[OPINION] La pauvreté n’a pas de nom, mais le débat qu’elle suscite en dit long sur notre société
Yasemin Aydın*
Les noms ont une signification. Ils racontent des histoires d’origine, d’appartenance, de mémoire. En période de polarisation politique, ils deviennent souvent des outils symboliques pour définir qui fait partie de la société et qui en est exclu.
En Allemagne, cette dynamique a resurgi sous une forme familière. Le parti d’extrême droite Alternative pour l’Allemagne (AfD) a récemment exigé l’accès aux prénoms des bénéficiaires de l’aide sociale (« Bürgergeld »). Officiellement présentée comme une enquête statistique, la démarche véhiculait un sous-texte évident : associer précarité et immigration, sous-entendant que la pauvreté serait liée à des différences culturelles.

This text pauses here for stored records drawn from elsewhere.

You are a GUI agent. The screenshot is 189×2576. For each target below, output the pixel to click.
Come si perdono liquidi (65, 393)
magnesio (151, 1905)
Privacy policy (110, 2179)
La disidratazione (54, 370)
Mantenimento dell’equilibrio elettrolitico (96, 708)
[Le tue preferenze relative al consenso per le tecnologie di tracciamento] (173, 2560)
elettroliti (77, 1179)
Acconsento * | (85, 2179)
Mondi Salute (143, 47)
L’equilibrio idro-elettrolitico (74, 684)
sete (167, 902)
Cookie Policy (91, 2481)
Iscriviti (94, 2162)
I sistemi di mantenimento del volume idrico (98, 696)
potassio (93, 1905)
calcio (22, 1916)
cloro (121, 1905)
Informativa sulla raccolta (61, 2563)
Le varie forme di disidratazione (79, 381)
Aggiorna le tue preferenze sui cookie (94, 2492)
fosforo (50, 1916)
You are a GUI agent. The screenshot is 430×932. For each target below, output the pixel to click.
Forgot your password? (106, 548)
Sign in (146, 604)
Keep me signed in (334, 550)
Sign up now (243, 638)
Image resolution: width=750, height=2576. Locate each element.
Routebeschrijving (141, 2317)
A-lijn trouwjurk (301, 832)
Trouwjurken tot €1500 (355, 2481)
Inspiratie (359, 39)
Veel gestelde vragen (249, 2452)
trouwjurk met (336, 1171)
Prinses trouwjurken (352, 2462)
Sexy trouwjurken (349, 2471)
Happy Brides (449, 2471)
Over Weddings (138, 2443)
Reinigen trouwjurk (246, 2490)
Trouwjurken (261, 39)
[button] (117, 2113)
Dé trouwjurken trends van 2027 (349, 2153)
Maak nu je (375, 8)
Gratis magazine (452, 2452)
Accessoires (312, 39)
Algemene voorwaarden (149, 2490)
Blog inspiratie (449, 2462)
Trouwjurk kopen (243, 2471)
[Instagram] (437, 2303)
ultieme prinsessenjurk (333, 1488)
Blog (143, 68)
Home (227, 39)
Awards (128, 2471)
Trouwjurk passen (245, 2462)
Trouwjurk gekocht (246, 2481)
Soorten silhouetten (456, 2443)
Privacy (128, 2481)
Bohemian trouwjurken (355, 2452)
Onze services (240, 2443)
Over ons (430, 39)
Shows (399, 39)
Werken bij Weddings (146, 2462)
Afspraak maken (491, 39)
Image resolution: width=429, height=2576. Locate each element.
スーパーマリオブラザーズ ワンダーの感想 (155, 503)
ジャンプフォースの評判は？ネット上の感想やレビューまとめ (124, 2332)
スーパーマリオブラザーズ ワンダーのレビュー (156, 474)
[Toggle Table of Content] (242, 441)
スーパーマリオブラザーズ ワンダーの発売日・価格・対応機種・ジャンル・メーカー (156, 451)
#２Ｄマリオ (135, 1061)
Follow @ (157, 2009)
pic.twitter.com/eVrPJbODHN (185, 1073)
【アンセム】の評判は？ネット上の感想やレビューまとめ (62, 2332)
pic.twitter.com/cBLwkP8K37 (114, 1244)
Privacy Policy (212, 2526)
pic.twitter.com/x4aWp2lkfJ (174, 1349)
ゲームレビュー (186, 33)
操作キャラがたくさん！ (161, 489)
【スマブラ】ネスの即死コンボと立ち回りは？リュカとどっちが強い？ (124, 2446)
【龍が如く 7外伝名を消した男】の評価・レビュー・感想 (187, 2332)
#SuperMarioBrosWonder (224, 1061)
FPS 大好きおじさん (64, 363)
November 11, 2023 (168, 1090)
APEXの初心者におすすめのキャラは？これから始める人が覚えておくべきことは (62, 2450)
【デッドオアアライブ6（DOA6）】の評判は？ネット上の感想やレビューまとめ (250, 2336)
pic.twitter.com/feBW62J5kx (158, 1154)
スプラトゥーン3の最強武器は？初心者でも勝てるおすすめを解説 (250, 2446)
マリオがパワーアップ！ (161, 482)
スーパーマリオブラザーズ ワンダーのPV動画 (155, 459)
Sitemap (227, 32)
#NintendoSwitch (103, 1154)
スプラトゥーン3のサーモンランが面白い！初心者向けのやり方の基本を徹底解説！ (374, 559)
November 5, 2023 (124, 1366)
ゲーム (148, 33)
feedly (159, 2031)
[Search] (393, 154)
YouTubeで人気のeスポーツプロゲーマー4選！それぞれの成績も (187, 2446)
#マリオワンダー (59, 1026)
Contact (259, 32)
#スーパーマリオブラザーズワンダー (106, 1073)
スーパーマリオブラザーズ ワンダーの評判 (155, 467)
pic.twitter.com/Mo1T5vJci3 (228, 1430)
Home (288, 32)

Les données ont contredit cette affirmation. Les prénoms les plus courants parmi les allocataires étaient Andreas, Thomas et Michael – des prénoms profondément ancrés dans l’identité allemande.
Pourtant, cet épisode ne peut être réduit à un incident isolé. Il reflète une tendance plus large observable dans de nombreuses démocraties : la transformation de problèmes structurels en questions identitaires.
Le timing est révélateur. Lors des récentes élections européennes, l’AfD a obtenu plus de 15 % des voix au niveau national, se classant deuxième. Son audience a progressé, particulièrement chez les jeunes électeurs, malgré – ou peut-être à cause – d’un discours radical et de scandales récurrents. Cette dynamique politique trahit des courants souterrains : incertitude économique, défiance envers les institutions et attrait pour des explications simplistes à des problèmes complexes.
La psychologie sociale éclaire ce mécanisme. Les travaux du psychologue polonais Henri Tajfel (1979) montrent qu’en période d’incertitude, les individus se raccrochent à des distinctions simplistes entre groupes. Catégoriser, étiqueter et désigner des coupables procure un sentiment de clarté et de contrôle face à l’ambiguïté.
Pourtant, les sociétés ne se définissent pas par des frontières figées. Comme l’a décrit l’anthropologue américain Clifford Geertz (1973), les communautés sont tissées par des « toiles de significations », des réseaux de récits partagés, d’interactions quotidiennes et d’appartenances négociées. Réduire cette complexité à des noms ou des origines fragilise ces fondements.
Le débat allemand sur les prénoms des allocataires n’a rien d’unique. Des tendances similaires s’observent dans de nombreux contextes, y compris en Turquie, dont je suis originaire. Là aussi, les difficultés économiques sont souvent externalisées, attribuées aux minorités, migrants ou groupes dissidents plutôt qu’analysées comme relevant de réformes structurelles. Les conséquences sont prévisibles : polarisation accrue, défiance institutionnelle et fragmentation sociale.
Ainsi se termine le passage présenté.